Role of TLR4/MyD88/NF-κB signaling in the contrast-induced injury of renal tubular epithelial cells.

Abstract

The aim of the present study was to explore the role of toll-like receptor 4 (TLR4)/myeloid differentiation primary response 88 (MyD88)/nuclear factor (NF)-κB signaling in the contrast-induced injury of renal tubular epithelial cells, and to investigate the potential mechanisms. HK-2 cells cultured in vitro were randomly divided into six groups as follows: i) The blank group; ii) the iohexol group; iii) the NF-κB RNAi group (NF-κB siRNA + iohexol); iv) the TLR4 RNAi group (TLR4 siRNA + iohexol); v) the NF-κB blocker group (PDTC + iohexol); and vi) the TLR4 blocker group (CLI-095 + iohexol). The expression of the TLR4/MyD88/NF-κB signaling pathway proteins was detected by reverse transcription-quantitative (RT-q)PCR and western blot analysis, and the cellular proliferation rate was determined using the Cell Counting Kit-8 assay.
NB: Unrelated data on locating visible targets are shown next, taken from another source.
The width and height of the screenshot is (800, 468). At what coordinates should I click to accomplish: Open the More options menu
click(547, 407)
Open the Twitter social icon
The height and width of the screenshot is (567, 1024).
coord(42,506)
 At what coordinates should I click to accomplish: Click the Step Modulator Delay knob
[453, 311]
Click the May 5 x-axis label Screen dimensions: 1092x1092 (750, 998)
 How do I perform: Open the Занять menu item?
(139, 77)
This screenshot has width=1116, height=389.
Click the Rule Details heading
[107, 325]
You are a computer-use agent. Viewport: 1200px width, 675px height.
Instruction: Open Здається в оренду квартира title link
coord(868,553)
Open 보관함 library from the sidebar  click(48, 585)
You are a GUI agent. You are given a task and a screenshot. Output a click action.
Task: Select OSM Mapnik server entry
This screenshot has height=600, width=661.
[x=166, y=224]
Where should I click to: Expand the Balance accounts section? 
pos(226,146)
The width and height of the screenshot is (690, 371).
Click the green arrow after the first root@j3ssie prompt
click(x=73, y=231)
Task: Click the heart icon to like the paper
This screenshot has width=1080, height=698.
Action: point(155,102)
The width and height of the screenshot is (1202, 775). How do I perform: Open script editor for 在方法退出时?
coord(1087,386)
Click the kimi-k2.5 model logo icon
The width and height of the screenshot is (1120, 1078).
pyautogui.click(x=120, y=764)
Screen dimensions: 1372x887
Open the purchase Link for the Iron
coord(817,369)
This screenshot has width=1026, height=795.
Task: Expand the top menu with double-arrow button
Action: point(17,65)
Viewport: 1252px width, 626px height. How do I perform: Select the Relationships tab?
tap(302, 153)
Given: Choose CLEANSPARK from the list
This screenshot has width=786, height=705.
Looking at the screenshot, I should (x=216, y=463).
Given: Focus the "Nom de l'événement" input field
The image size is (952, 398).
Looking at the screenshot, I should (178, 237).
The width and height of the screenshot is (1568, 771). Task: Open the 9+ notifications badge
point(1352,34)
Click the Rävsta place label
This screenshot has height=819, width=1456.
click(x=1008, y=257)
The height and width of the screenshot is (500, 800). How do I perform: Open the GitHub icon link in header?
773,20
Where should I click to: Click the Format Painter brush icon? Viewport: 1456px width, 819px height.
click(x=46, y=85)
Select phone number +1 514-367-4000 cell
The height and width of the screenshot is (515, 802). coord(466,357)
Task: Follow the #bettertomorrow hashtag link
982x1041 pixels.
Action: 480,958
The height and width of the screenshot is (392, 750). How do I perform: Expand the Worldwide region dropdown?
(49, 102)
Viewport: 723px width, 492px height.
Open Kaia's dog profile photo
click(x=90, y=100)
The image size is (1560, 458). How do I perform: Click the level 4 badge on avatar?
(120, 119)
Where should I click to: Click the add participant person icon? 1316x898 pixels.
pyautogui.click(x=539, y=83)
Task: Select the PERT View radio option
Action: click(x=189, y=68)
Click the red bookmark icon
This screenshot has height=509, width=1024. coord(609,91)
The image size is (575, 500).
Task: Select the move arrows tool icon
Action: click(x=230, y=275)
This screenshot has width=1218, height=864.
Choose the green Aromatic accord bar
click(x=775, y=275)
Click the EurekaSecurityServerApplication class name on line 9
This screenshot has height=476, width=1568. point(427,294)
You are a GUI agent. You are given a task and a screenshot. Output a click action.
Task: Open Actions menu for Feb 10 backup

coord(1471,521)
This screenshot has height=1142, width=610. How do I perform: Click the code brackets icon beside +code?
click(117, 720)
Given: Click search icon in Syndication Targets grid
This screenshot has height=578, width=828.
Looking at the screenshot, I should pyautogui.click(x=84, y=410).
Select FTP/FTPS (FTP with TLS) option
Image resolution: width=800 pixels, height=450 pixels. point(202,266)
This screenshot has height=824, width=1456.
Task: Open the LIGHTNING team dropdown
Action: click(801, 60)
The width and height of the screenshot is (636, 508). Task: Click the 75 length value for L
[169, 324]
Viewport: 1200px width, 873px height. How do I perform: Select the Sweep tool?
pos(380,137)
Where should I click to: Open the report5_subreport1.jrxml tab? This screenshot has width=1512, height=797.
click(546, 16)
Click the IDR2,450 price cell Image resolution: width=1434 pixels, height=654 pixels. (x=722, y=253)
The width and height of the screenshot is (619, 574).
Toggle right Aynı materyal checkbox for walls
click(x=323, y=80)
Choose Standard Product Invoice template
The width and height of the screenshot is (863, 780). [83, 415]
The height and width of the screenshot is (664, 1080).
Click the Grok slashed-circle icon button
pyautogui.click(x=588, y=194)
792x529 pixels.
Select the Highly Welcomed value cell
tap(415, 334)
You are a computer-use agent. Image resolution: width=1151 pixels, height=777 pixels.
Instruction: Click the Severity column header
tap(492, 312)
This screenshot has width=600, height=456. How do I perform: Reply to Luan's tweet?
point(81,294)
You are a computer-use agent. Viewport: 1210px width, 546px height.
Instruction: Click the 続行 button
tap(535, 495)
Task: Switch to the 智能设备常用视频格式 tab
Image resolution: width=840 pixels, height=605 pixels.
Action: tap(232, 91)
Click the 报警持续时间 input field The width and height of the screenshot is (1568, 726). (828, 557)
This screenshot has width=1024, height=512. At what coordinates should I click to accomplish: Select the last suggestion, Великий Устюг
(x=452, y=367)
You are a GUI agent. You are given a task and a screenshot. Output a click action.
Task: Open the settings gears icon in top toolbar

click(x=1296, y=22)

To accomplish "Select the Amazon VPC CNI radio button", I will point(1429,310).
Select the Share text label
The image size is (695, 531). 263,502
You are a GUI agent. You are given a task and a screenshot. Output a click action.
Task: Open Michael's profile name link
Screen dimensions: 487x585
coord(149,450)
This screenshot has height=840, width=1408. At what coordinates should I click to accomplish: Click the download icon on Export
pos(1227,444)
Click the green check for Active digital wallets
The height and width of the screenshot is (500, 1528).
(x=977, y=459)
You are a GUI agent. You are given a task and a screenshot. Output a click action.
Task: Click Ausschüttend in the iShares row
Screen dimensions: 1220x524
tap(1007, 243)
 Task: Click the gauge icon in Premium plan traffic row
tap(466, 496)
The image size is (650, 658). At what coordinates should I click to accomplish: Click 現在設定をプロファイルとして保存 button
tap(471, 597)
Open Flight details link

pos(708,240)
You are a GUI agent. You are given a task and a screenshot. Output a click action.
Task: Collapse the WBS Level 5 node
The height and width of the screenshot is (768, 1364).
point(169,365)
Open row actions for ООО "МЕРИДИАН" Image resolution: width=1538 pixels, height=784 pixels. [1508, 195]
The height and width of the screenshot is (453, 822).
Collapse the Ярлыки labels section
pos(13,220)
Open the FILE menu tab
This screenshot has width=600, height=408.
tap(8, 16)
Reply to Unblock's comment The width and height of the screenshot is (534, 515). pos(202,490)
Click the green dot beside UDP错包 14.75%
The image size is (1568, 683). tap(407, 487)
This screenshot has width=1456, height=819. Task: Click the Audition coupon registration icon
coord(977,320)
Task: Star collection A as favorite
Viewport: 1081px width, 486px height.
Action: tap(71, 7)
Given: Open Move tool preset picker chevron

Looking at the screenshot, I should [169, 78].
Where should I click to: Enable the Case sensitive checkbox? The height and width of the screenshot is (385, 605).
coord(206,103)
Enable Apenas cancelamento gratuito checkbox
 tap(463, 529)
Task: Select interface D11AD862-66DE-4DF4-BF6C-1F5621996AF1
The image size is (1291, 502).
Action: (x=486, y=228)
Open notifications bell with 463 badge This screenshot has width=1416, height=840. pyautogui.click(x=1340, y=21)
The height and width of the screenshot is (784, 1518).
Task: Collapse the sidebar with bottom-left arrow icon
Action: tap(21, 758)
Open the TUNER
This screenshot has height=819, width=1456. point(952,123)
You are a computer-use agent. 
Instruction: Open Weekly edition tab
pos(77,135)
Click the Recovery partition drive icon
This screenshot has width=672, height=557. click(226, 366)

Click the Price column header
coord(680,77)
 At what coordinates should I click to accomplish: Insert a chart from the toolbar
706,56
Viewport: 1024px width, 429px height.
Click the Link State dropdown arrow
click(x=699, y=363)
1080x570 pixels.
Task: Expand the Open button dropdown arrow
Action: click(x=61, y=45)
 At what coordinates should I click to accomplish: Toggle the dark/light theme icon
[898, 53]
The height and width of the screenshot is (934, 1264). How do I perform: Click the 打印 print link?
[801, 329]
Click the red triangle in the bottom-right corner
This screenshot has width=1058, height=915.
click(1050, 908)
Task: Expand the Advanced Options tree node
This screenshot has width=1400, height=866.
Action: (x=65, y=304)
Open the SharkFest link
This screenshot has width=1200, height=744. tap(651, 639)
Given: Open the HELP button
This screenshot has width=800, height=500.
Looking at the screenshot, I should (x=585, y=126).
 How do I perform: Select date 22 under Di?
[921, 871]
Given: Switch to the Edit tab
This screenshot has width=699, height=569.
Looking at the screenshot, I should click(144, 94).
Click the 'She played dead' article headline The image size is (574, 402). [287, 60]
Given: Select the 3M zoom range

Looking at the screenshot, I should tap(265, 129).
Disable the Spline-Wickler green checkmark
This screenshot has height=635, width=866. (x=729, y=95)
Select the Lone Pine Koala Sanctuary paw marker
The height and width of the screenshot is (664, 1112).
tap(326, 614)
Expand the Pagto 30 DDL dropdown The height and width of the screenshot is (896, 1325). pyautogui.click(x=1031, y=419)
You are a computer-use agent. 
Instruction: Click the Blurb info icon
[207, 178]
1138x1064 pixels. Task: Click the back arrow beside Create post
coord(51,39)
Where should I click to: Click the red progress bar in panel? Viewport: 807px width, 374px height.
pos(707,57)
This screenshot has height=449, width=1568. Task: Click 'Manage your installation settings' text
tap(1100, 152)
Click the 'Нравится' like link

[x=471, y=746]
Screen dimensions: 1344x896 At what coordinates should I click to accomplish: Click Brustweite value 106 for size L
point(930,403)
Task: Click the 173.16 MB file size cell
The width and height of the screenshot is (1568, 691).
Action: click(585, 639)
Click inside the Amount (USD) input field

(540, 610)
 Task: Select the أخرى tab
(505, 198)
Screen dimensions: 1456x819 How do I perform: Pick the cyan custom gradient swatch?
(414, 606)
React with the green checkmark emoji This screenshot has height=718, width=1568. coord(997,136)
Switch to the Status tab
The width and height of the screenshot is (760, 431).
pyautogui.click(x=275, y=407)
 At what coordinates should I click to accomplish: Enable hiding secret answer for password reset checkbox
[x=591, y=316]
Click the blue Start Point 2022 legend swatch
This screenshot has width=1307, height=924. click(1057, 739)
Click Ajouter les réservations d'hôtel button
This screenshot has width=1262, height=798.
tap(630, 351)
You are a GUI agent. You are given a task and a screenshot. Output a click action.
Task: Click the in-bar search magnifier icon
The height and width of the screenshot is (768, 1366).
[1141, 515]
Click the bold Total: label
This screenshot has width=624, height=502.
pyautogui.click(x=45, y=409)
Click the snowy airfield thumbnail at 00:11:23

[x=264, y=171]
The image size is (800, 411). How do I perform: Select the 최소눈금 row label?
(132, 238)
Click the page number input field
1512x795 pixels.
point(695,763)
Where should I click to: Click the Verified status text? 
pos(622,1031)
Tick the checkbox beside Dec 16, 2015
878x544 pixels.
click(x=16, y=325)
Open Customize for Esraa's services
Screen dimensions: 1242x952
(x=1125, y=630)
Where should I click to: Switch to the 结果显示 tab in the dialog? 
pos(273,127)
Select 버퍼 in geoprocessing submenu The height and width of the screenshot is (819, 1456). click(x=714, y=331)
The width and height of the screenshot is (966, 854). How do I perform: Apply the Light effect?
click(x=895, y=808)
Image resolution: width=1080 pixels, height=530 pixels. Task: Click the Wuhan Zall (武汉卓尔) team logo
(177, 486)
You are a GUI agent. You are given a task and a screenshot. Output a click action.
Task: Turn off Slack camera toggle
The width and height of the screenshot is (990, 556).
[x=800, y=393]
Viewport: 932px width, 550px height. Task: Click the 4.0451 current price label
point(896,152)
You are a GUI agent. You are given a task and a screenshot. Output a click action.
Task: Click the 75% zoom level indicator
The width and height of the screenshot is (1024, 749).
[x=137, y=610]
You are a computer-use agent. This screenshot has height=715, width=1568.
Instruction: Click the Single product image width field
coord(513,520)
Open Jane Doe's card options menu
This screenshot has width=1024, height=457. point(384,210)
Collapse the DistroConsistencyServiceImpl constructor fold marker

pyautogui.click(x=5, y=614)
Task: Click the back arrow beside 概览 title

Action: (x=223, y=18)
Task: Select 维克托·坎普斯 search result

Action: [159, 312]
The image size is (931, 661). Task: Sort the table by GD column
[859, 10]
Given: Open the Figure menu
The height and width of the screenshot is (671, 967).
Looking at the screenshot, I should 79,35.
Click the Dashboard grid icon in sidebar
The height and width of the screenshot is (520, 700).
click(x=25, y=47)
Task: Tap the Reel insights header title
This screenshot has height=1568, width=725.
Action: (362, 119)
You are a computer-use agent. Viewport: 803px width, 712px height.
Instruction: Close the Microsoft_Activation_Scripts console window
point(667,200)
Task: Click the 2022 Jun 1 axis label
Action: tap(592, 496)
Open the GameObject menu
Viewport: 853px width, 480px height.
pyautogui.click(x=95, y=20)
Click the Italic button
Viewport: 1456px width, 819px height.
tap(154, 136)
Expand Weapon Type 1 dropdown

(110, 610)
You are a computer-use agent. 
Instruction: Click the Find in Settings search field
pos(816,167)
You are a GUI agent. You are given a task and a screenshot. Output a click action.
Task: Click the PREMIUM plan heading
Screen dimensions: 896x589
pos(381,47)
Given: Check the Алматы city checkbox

The mRNA expression levels of the inflammatory cytokines tumor necrosis factor (TNF)-α, interleukin (IL)-1β and IL-6 were also detected using RT-qPCR, and apoptosis was assessed by flow cytometry and western blotting to detect apoptosis-associated proteins (caspase-3, caspase-9 and cleaved caspase-9). Compared with the blank group, the apoptotic rates and the expression levels of TLR4, MyD88, NF-κB, caspase-3, cleaved caspase-9, TNF-α, IL-1β and IL-6 were upregulated in the iohexol group (P<0.001). However, when TLR4 or NF-κB were blocked or silenced, these effects were reversed (P<0.001). Collectively, the results of the present study indicated that TLR4/MyD88/NF-κB signaling is involved in the contrast-induced injury of renal tubular epithelial cells by inducing inflammation and apoptosis.